Gazi Özdemir
KUR'AN, AN LAYA AN LAYA OKUNMALI - 2
Yayınlanma:
Geçen hafta, sorumlu tutulacağımız ve Allah kaynaklı tek ilahi ders kitabımız olan Kur'an'ı, Hz. Muhammed'in okuduğu gibi anlaya anlaya ve özellikle gece vaktinde veya sakin zihinde ve her fırsatta okumamız gerektiği üzerinde durmuştum.
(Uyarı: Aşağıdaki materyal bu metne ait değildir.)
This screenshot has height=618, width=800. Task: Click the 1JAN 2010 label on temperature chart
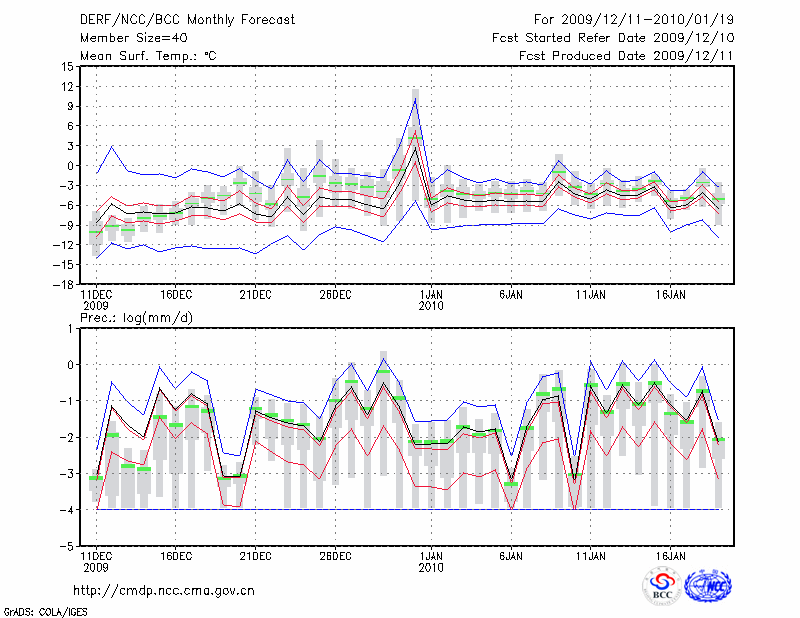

Yine konsantrasyonumuzu olumsuz etkileyecek "sayı sayma" ve "belirlenmiş bir sayıyı tutturma" meşguliyetinde de olmamamız gerekmektedir. Çünkü Kur'an, hızlı okumayı ve belirlenmiş bir sayıyı tutturmayı değil, anlaşılmasını ve üzerinde düşünülmesini istemektedir. Biliyoruz ki Kur'an'ı okurken kabul görecek ve ilahi kaydımıza gidecek olumluluk, okuduğumuz kelimenin kuru kuru okunuşu, makamı veya nağmesi değil, okunanın anlaşılması ve anlaşılanın düşünülmesi sırasında beyinde oluşan düşünme enerjisidir. Dolayısıyla da Kur'an'in anlayarak okunması temel hedef olmalıdır ki üzerinde düşünebilip öğrenelim, benimseyelim ve davranışlarımıza, amellerimize, hayatımızı yönlendirmeye yansıtabilelim. Kur'an'ın anlayarak okunması için kolaylaştırılmış olduğu Kamer suresinin 17, 22, 32 ve 40 ncı ayetleri olarak tekrarlanan ortak mesajda, okunursa herkesin kapasitesine göre mutlaka anlayacağı da A'la-9-10 ncu ayetlerde vurgulanmıştır (Kamer-17. Gerçek şu ki, Biz, zikri /Kur'an'ı insanlar anlayıp düşünsünler ve öğüt alsınlar diye kolaylaştırdık, o halde Onu anlayıp, düşünüp benimseyecek yok mu? A'la-9. Sen Kur'an'ı /Zikri bıkmadan tebliğ et, çünkü mutlaka faydalanacak olacaktır. 10. Örneğin Allah'a gönülden iman eden kimse, Kur'an'dan anlayıp, düşünüp öğüt alacak ve doğru yola yönelecektir).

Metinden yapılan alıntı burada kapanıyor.